PESHAWAR: The Peshawar High Court on Tuesday directed the provincial health secretary and head of an insurance company to respond to a petition against private hospitals over the alleged denial of free treatment to people under the provincial government’s health insurance scheme, Sehat Sahulat Programme, and subjecting them to needless clinical examinations.

A bench consisting of Justice Mohammad Ibrahim Khan and Justice Ishtiaq Ibrahim issued the order after holding preliminary hearing into the petition filed by a resident of North Waziristan tribal district, Umer Ayaz, who requested it to declare that the hospitals’ act of not providing free services to patients under the SSP and seeking money for treating them ‘privately’is illegal.

He claimed that private hospitals first lured patients into admission in the name of the SSP and then refused to treat them under the insurance programme.

The petitioner requested the court to direct respondents, including the health department and the Khyber Pakhtunkhwa Health Care Commission, to initiate action against all private hospitals, which were cheating the public at large by not providing free treatment to patients despite being empanelled for the SSP.

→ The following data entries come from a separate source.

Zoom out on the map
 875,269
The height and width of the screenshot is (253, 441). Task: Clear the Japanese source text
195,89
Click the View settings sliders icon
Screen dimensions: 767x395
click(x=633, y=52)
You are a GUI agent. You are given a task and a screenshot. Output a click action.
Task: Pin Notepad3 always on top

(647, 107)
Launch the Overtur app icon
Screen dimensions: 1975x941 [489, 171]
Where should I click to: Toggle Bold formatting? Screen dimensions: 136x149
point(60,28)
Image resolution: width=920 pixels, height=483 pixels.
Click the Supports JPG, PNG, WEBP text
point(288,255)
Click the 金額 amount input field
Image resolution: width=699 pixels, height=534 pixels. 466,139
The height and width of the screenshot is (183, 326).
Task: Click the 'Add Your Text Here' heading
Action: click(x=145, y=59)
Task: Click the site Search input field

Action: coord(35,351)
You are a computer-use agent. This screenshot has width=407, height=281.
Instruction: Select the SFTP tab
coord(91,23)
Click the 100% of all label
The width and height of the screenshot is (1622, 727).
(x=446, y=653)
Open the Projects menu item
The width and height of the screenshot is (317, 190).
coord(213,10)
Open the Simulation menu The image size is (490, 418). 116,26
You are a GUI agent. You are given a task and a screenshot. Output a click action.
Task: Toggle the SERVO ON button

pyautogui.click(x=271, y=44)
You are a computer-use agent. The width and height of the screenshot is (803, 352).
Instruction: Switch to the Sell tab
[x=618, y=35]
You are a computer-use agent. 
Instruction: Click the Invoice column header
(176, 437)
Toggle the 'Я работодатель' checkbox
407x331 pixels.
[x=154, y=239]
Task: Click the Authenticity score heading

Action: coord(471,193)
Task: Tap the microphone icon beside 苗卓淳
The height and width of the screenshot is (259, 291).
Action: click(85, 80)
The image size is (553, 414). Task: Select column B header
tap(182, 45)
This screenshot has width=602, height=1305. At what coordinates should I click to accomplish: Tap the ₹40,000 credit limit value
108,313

Waziristan resident also claims private hospitals conduct tests needlessly

The petitioner’s counsel, Saifullah Muhib Kakakhel, said on Feb 9, the petitioner took his 74-year-old father to the cardiology outpatient department at a leading private hospital in the province for examination.

He claimed that the patient suddenly suffered a heart attack during examination, so he was admitted to the cardiac care unit under the SSP for observation.

Mr Kakakhel said that the petitioner’s father was kept there for five days and the doctors recommended his angiography and angioplasty.

He added that as the patient was admitted under the SSP, he thought that angiography and angioplasty would be conducted under the health insurance programme, but the hospital refused to do so and demanded a hefty sum of money.

The counsel said that his client requested the hospital’s administration to abide by the government’s policy, but it declined and discharged the patient on Feb 15 without providing the required treatment.

He added that the patient was then taken to a public sector health facility, where the required procedures were conducted free of charge under the SSP leading to permission for him to go home on Feb 17.

Mr Kakakhel contended that the private hospital in question and others mostly charged patients under the SSP even without offering the required treatment.

He claimed that the media had reported the misuse of the SSP by private hospitals insisting that they deducted the programme’s money in major cases without providing treatment to visitors.

The lawyer contended that some hospitals admitted patients for minor surgeries and kept them admitted for many days to grab the maximum money under the health insurance programme.